Find the confidently wrong items—agreement >= 0.8 but the majority answer is incorrect. What fraction of high-agreement items are actually wrong? Explain why this makes the agreement rate a triage signal, not a probability of being right.

Exercise 6.8.3 — LLM-as-Judge Correlation

Generate 10 short summaries of texts using an LLM. Manually rate each summary on a 1–5 scale (your human judgment).
Have an LLM judge rate the same summaries using the judge_response() function.
Compute the Spearman rank correlation between human and LLM judge scores. How well does the LLM judge track human preferences?

Exercise 6.8.4 — Self-Consistency Uncertainty with Bootstrap CIs

Select 10 texts. For each, run 20 classification attempts and compute the majority-vote answer and agreement rate.
For each text, compute a 95% bootstrap CI on the agreement rate using bootstrap_ci_on_agreement().
Identify texts whose CI reaches 0.5 or below (the “coin flip” threshold). These are the items where the model is genuinely uncertain.

Exercise 6.8.5 — Evaluation Protocol Design

Design a complete evaluation protocol for an LLM-based annotation system (e.g., the sentiment pipeline from Section 6.4). Your protocol should include:

An evaluation dataset (at least 30 items with ground-truth labels).
Metrics: accuracy, F1, Cohen’s kappa, and mean consistency.
A decision rule: what thresholds must be met for deployment?
Run the full evaluation and report results. Does the system meet your deployment criteria?
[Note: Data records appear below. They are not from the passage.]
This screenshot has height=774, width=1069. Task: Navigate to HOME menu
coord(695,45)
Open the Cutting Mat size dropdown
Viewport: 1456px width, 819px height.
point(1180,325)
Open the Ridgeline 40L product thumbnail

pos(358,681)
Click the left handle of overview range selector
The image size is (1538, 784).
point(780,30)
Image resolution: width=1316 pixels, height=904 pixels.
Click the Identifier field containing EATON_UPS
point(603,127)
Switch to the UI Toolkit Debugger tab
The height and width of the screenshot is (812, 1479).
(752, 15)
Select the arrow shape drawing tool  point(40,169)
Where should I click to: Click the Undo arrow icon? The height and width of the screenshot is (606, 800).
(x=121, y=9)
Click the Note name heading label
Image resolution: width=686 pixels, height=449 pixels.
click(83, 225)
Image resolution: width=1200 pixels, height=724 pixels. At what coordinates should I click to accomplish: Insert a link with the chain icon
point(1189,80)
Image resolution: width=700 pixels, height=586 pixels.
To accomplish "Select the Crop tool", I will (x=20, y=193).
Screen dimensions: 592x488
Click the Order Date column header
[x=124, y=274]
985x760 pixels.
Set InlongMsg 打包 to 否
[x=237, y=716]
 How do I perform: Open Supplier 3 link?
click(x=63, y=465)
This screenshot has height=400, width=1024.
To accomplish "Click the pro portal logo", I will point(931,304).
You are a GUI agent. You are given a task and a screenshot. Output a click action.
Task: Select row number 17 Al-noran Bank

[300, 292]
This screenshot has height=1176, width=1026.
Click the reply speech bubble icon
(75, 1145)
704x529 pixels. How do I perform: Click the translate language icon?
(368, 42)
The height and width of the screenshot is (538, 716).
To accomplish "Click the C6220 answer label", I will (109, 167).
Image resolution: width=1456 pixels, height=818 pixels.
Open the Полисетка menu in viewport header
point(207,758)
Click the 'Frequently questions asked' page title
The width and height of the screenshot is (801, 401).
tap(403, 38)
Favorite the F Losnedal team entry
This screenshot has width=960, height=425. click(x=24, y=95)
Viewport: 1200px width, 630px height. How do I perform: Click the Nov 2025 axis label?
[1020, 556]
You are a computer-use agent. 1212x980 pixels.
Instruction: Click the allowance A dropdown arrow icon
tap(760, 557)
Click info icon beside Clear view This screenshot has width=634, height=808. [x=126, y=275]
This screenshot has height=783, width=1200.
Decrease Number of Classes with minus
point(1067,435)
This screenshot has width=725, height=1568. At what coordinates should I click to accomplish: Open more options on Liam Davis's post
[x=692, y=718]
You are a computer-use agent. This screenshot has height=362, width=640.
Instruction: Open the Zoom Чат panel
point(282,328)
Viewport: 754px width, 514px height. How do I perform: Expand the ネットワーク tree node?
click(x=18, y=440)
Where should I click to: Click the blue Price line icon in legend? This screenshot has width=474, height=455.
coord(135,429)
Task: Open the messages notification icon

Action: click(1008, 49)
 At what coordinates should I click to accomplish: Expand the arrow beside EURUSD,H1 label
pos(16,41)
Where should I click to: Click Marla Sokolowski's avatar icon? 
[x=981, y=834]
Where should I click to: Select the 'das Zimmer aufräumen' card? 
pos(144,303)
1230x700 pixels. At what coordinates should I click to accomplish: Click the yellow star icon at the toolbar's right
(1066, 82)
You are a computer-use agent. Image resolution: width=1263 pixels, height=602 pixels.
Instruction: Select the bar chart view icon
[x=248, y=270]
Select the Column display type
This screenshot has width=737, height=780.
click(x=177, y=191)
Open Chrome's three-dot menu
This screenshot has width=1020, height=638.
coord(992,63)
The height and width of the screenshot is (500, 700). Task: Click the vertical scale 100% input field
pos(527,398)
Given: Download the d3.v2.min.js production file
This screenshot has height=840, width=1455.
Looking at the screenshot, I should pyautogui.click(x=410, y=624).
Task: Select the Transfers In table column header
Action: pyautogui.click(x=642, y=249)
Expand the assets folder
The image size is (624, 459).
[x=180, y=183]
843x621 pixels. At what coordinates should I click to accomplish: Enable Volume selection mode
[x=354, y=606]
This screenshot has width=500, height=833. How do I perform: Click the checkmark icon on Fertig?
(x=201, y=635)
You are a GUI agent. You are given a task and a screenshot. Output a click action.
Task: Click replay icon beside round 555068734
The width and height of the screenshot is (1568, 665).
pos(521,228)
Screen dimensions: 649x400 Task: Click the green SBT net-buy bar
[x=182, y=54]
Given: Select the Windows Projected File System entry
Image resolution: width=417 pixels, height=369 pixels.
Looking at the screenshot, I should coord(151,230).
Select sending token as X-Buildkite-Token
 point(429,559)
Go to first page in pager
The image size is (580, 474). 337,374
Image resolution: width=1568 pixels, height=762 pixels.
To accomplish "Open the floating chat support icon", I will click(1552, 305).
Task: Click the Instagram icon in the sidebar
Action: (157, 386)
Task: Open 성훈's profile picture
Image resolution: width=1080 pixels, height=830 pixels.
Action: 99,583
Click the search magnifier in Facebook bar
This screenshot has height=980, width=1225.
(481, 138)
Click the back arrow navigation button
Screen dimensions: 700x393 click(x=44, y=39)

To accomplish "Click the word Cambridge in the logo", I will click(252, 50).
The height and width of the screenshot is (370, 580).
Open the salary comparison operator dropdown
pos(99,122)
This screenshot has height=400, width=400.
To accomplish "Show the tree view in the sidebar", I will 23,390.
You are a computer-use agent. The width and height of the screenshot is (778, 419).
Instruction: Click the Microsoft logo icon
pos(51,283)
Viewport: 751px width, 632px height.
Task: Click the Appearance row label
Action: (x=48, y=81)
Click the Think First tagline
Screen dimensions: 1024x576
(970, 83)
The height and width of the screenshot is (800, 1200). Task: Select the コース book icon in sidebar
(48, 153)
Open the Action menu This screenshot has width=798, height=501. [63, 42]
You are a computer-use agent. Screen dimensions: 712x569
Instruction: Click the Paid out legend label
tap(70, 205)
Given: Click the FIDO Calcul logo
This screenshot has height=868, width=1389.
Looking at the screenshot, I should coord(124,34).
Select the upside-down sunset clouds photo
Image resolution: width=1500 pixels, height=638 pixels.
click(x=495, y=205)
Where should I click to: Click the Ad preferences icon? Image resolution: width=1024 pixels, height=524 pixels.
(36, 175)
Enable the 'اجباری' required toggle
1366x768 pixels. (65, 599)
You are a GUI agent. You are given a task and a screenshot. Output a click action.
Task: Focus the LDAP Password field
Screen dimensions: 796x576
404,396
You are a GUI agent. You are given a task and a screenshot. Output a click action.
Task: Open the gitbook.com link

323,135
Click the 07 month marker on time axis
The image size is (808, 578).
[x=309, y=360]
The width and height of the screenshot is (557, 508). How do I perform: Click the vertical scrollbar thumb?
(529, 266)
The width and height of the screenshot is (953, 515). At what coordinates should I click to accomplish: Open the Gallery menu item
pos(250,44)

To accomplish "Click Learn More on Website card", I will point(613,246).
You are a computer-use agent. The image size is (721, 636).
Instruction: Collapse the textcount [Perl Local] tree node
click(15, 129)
Transition to What Follows

Reliability assessment tells us how well an LLM performs. But there are questions beyond performance: should we use the LLM at all? Is the data safe to send to an API? Could the model’s outputs encode biases that distort our analysis? Are we obligated to disclose that AI assisted our work? In Section 6.9, we address these ethical and practical concerns—the responsible AI practices that must accompany any LLM deployment.

Key Takeaways

Key Takeaways 📝

LLMs are unreliable by default — hallucination, inconsistency, and overconfidence are inherent, not exceptional. Every LLM-assisted workflow needs explicit reliability checks.
Test-retest and paraphrase invariance measure consistency. Items with low agreement should be flagged for human review or treated with uncertainty.
Self-consistency is an uncertainty heuristic, not a probability. A usable confidence comes from the model’s behavior (agreement across runs), never a self-reported score—but it measures stability, not correctness: a consistently wrong model still looks sure. Validate it against ground truth and use it for triage, not as a probability of being right.
LLM-as-judge provides evaluation for open-ended tasks, but judge scores have known biases and should be one signal among many.
Self-consistency naturally produces uncertainty estimates — the agreement rate across multiple runs serves as an interpretable confidence measure, analogous to bootstrap-based inference from Chapter 4.